SOURCE MATERIAL>
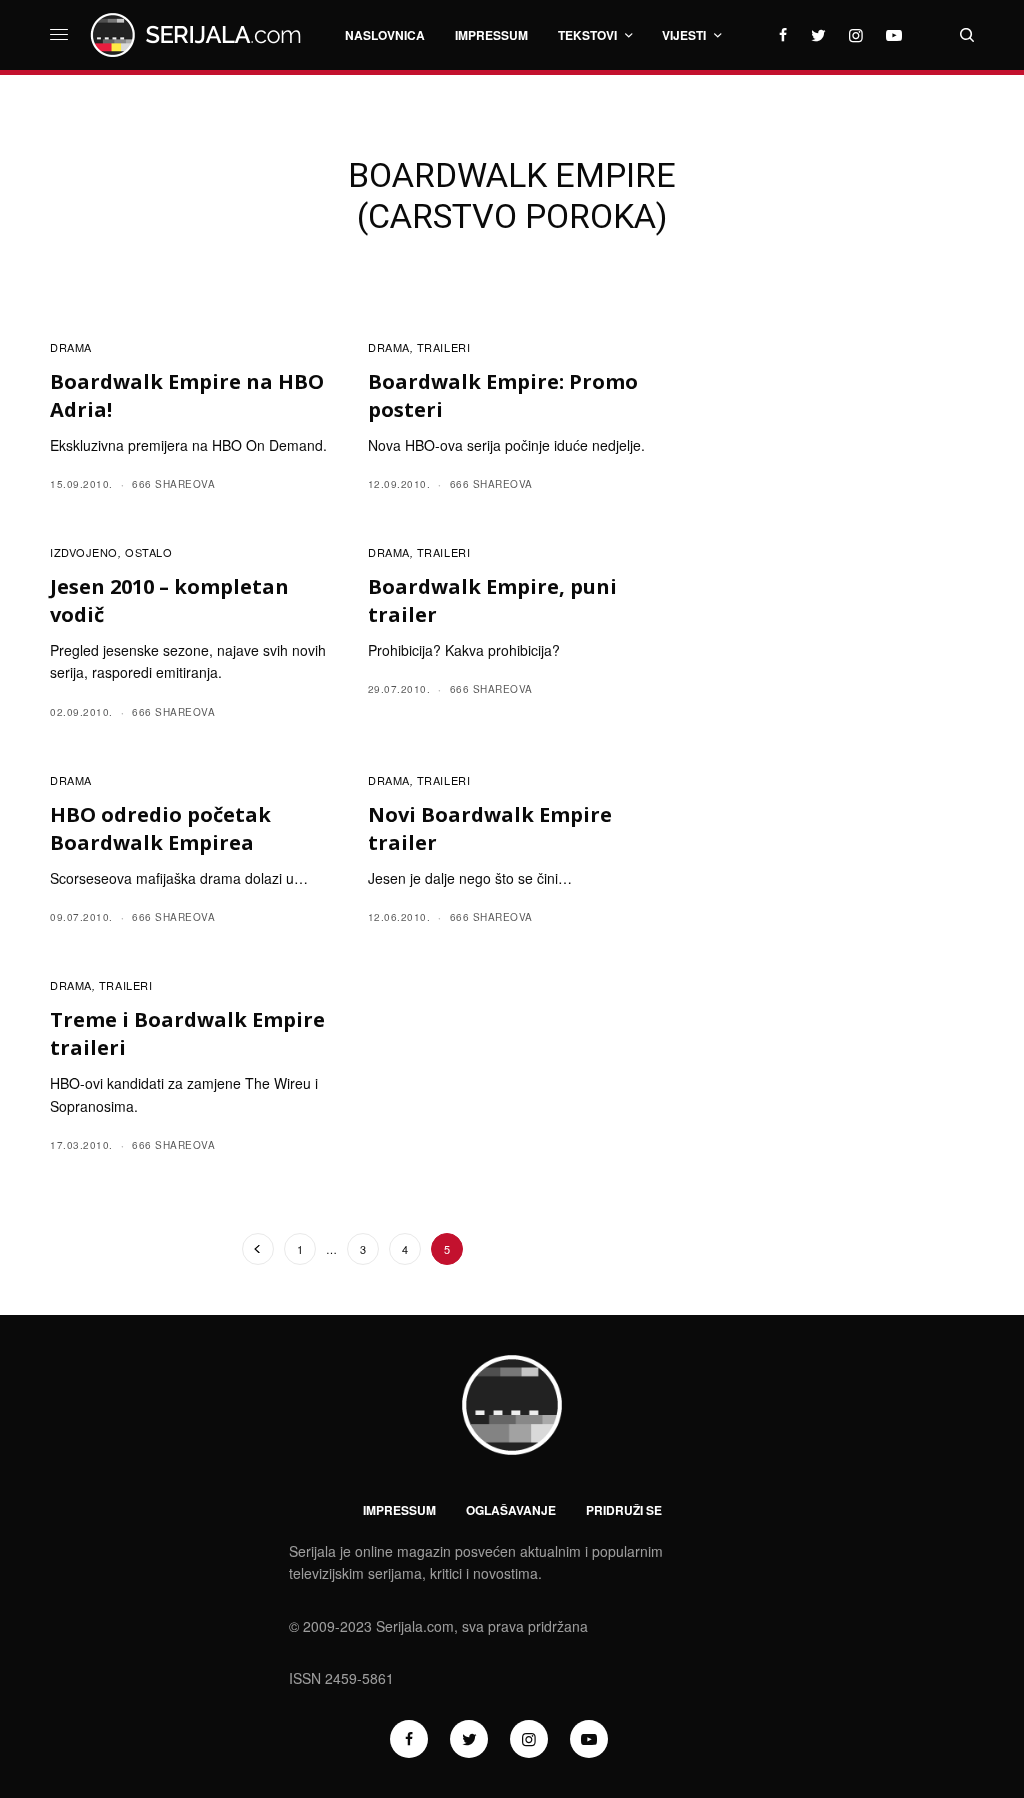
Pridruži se (624, 1510)
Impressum (399, 1510)
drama (71, 347)
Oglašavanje (511, 1510)
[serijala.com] (199, 35)
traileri (443, 347)
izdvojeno (84, 552)
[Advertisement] (831, 577)
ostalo (148, 552)
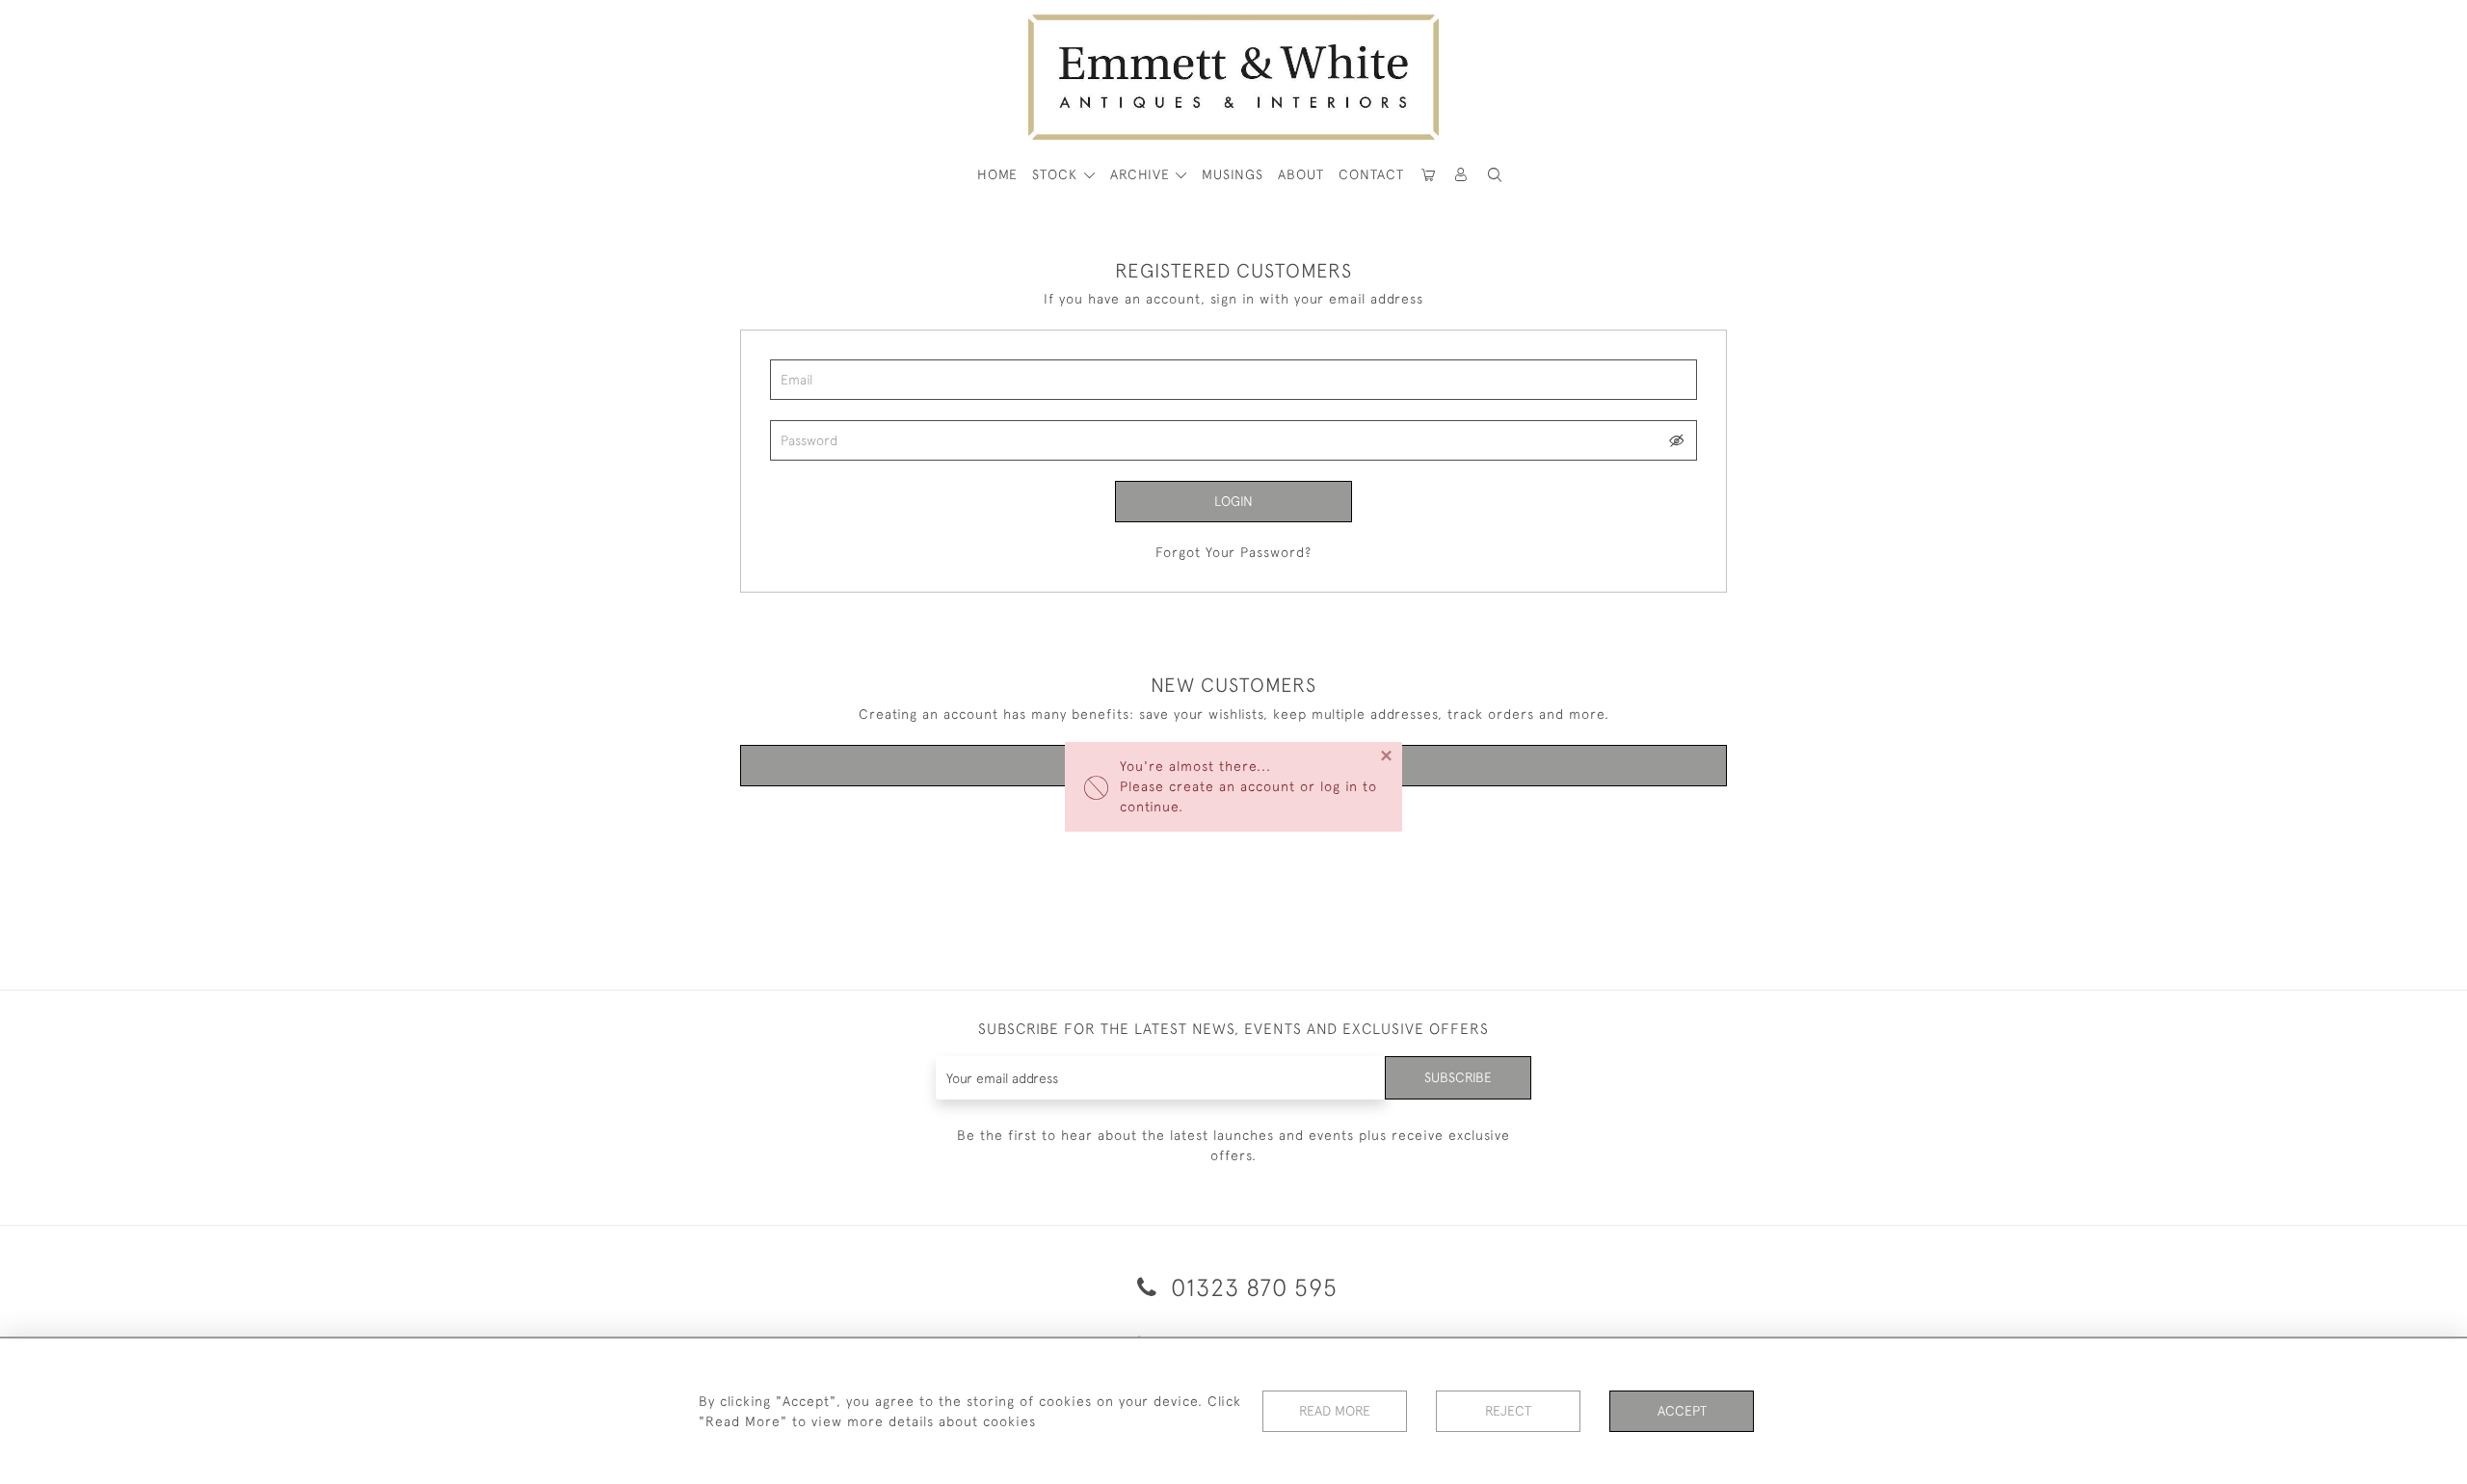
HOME (997, 174)
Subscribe (1458, 1077)
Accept (1682, 1410)
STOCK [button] (1057, 174)
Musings (1232, 174)
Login (1233, 501)
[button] (1494, 175)
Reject (1508, 1410)
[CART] (1428, 175)
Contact (1371, 174)
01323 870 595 (1251, 1287)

INSTRUCTIONS FOR THE TASK>
No picture is to appear in the copy; every entry above is otherwise to be printed verbatim.

ANSWER SECTION>
Pridruži se (624, 1510)
Impressum (399, 1510)
drama (71, 347)
Oglašavanje (511, 1510)
[serijala.com] (199, 35)
traileri (443, 347)
izdvojeno (84, 552)
[Advertisement] (831, 577)
ostalo (148, 552)
HOME (997, 174)
Subscribe (1458, 1077)
Accept (1682, 1410)
STOCK [button] (1057, 174)
Musings (1232, 174)
Login (1233, 501)
[button] (1494, 175)
Reject (1508, 1410)
[CART] (1428, 175)
Contact (1371, 174)
01323 870 595 (1251, 1287)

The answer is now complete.